Bandsaw Dustcollection

The bandsaw can be one of the most difficult pieces of equipment to efficiently connect to your dust collection system. The connection chute on most saws, if they give you one at all, is not very good. Delta makes a great 14" bandsaw, but their chute options are poor. There are a number of shop made solutions out there that can improve dust handling. The most popular involves cutting a big hole in your lower blade guard to connect the hose. I cringed at the thought of disfiguring my saw, so I came up with this design. In the end I did do some cutting to the lower guard but in a less obvious manner.  
Here is my bandsaw. It's a Delta/Rockwell model 28-380. Don't let that throw you. This is a metal/wood cutting bandsaw, has an oil bath gear box drive with high and low speed gears. Most saws have similar construction so you should be able to adapt this to your own saw. Notice the 4" PVC pipe below the saw table. This connects to your dustcollection hose. Mine wraps around to the rear where I located the blast gate.
Here is a closer view showing the angle cut on the pipe. You want this angle to closely fit up to your saw and the angle will vary depending on how you mount the pipe. This whole assembly needs to be quickly removeable. You'll need to remove it when changing blades or if you rotate your saw table down more than about 30 degrees. I used magnets to hold it on the saw casting. This quickly drops away when needed.

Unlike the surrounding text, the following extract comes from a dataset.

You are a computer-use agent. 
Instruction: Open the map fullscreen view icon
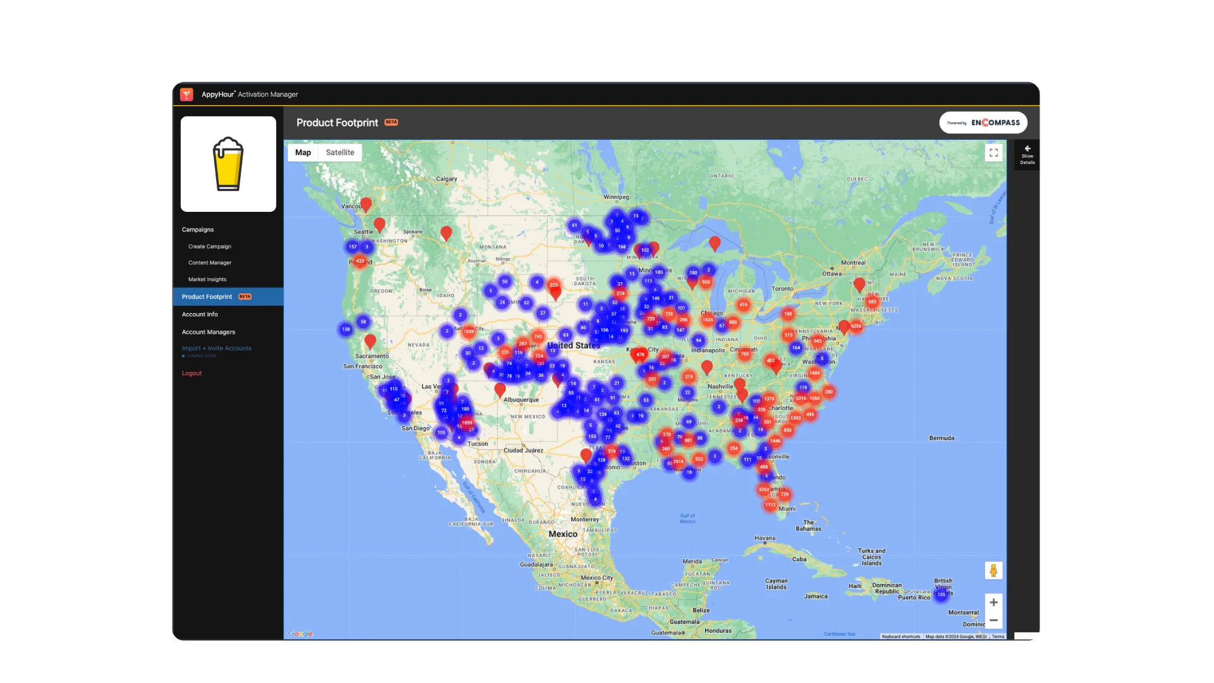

Here is a view from the other side. This just shows the way I bridged around the saw frame. Note in the next picture where the magnets are located.
These magnets were purchased at Home Depot. They are a couple of bucks for a set of two and are suprisingly strong. Four holds the unit well on my saw, but use as many as you need. The magnets are glued with gap filling Hot Stuff. Notice how the pipe fits into a cove which I cut on my tablesaw. Then it's screwed into place.
This shows the only modification made to the saw. The gap between the guard and the saw casting was just too narrow to effectively collect the dust. I'm always thinking of resale value, so I hated to cut my saw. But I saved the piece that was cut out and it could easily be welded back if needed. Notice the pipe elbow near the bottom of the saw? That's the oil fill port for the gear box on this saw. (Gloat intended :-)
Although not the prettiest thing I've ever built in my shop, it is very effective at it's intended purpose. Give it a try on your saw. If you don't like it you can still cut a big ugly hole in the side of the guard.